• _Required actions_
a) In the article on the album Freedom Highway below, which march was the title song written for?
b) From the article on the album Freedom Highway below, echo the passage starting with "Freedom Highway is" and going on through "Democratic National Convention.", word for word.
c) Summarize the article on the album Freedom Highway below in two sentences.

• _Document extract_
● ● ●

Live album by The Staple Singers
- Released: 1965
- Recorded: 1965
- Genre: Soul
- Label: Epic Records
- Producer: Billy Sherrill

The Staple Singers chronology
| Amen (1965) | The Staple Swingers (1965) | Why (1966) |

= Freedom Highway (The Staple Singers album) =

Freedom Highway is a 1965 album by The Staple Singers (Epic LN24163/ BN26163).
The title song was written for the 1965 Selma to Montgomery march for voting rights and reflects not only on the actions of the activists but what suffering they had endured to get there, even referencing the murder of Emmett Till at Tallahatchie River. The lyrics begin “March up freedom's highway / March, each and every day.” and continue “Made up my mind / And I won't turn around." Mavis Staples reprised the song in 2008 on Live: Hope at the Hideout, which was released on November 4, 2008, the same day that Barack Obama won the presidential election.

Staples, joined by Jeff Tweedy, performed "Freedom Highway" on the Late Show with Stephen Colbert at Chicago's Auditorium Theater on August 22, 2024, on the occasion of the closing night of the Democratic National Convention.

● ● ●

• _Entries supplied_
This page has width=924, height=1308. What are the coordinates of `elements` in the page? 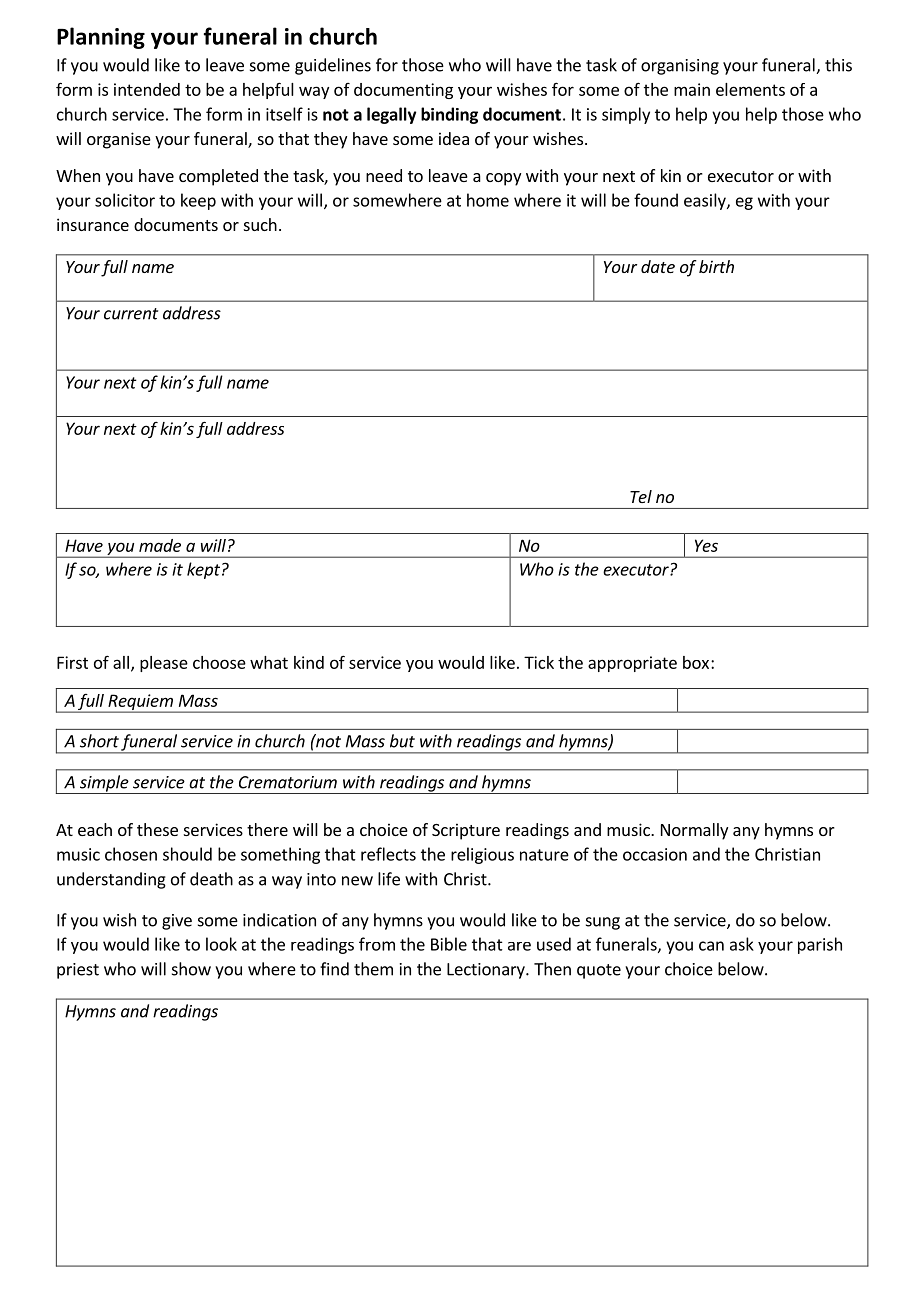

● ● ●

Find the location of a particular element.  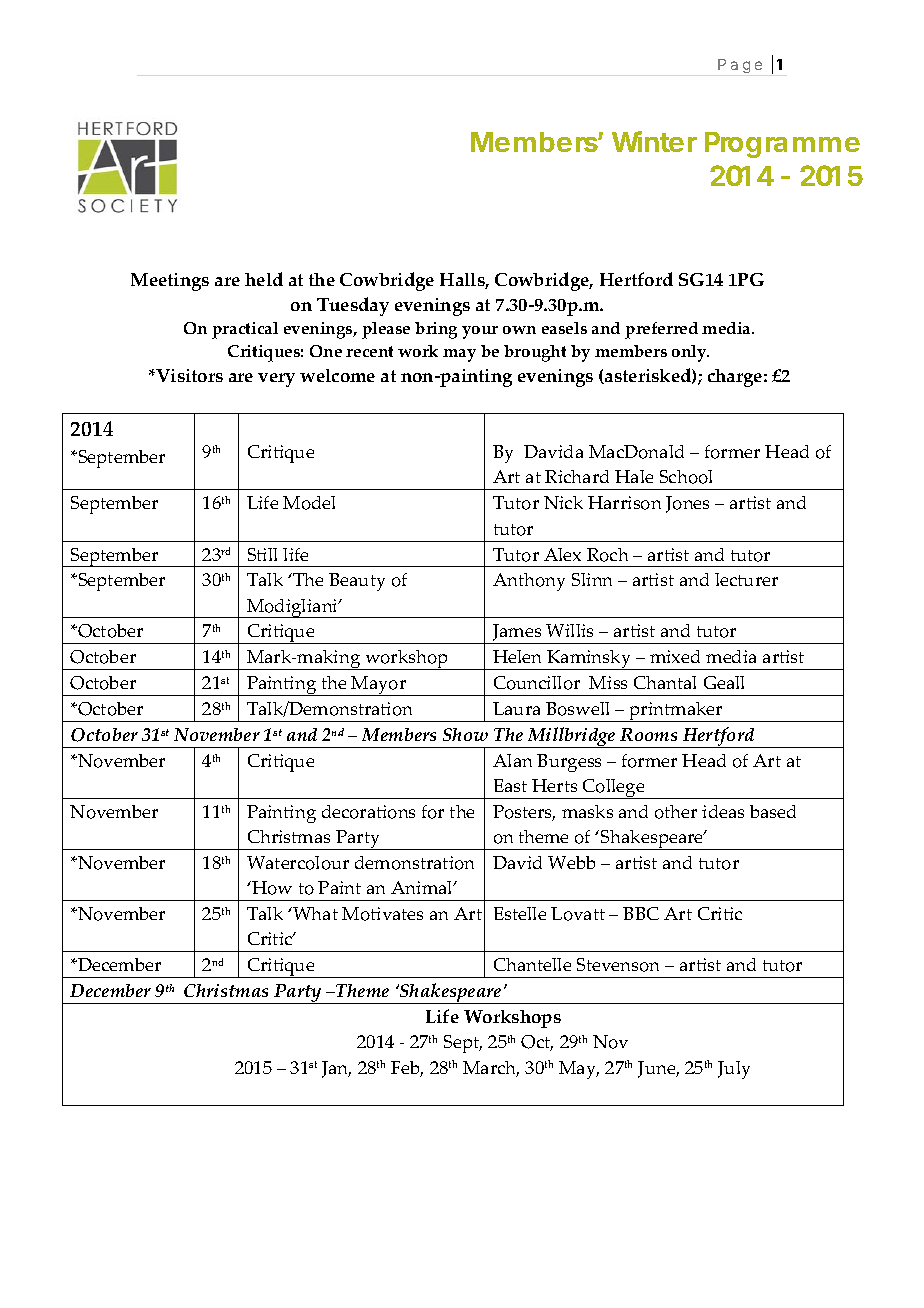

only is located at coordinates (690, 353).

● ● ●

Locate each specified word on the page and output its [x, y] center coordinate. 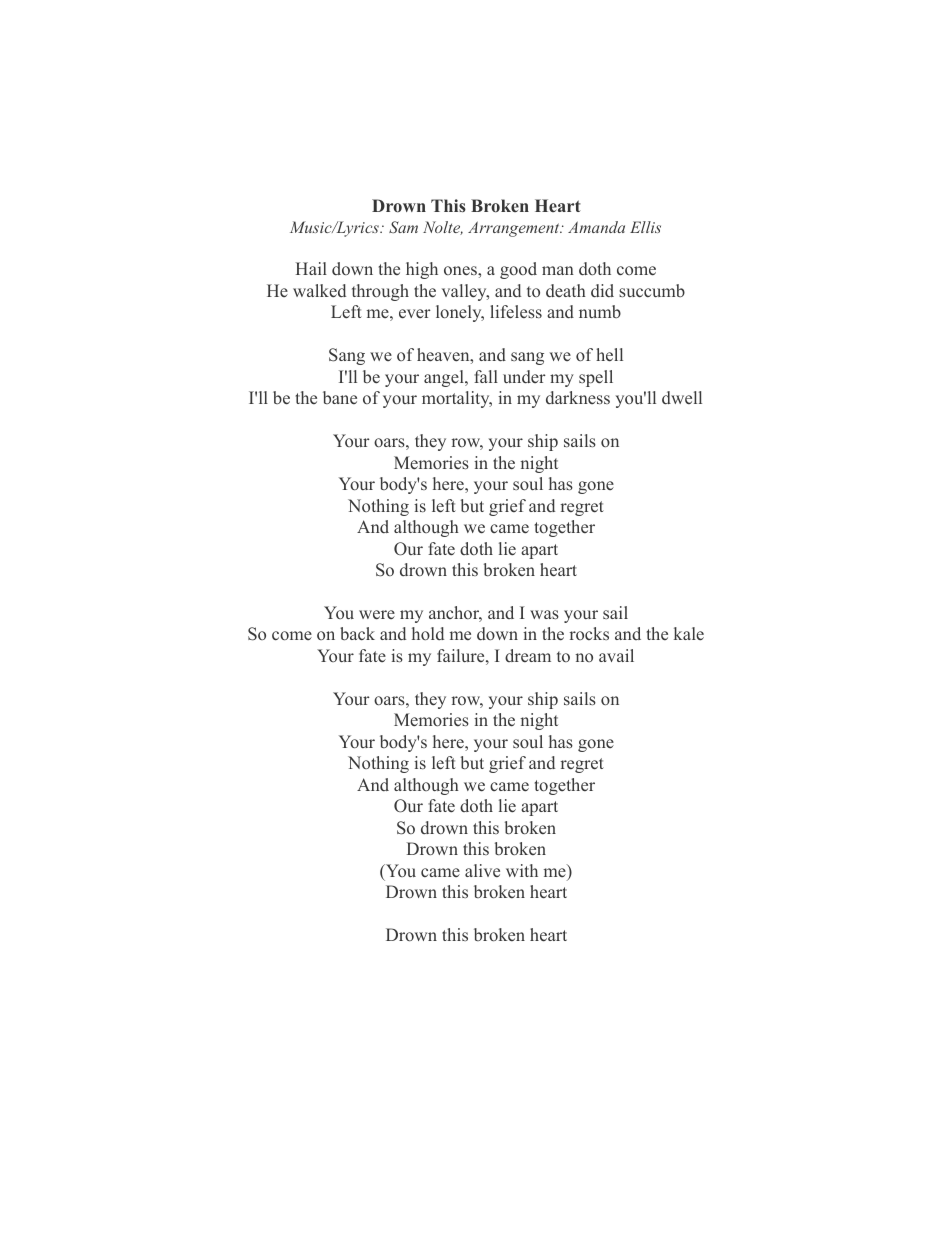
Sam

● ● ●

• _Answers per task_
a) The 1965 Selma to Montgomery march for voting rights.

b)
Freedom Highway is a 1965 album by The Staple Singers (Epic LN24163/ BN26163).
The title song was written for the 1965 Selma to Montgomery march for voting rights and reflects not only on the actions of the activists but what suffering they had endured to get there, even referencing the murder of Emmett Till at Tallahatchie River. The lyrics begin “March up freedom's highway / March, each and every day.” and continue “Made up my mind / And I won't turn around." Mavis Staples reprised the song in 2008 on Live: Hope at the Hideout, which was released on November 4, 2008, the same day that Barack Obama won the presidential election.

Staples, joined by Jeff Tweedy, performed "Freedom Highway" on the Late Show with Stephen Colbert at Chicago's Auditorium Theater on August 22, 2024, on the occasion of the closing night of the Democratic National Convention.

c) Freedom Highway is a 1965 album by The Staple Singers, and its title song was written for the Selma to Montgomery march for voting rights, reflecting on the activists' actions and suffering, including the murder of Emmett Till. Mavis Staples reprised the song in 2008 on Live: Hope at the Hideout and performed it with Jeff Tweedy on the Late Show with Stephen Colbert on August 22, 2024, the closing night of the Democratic National Convention.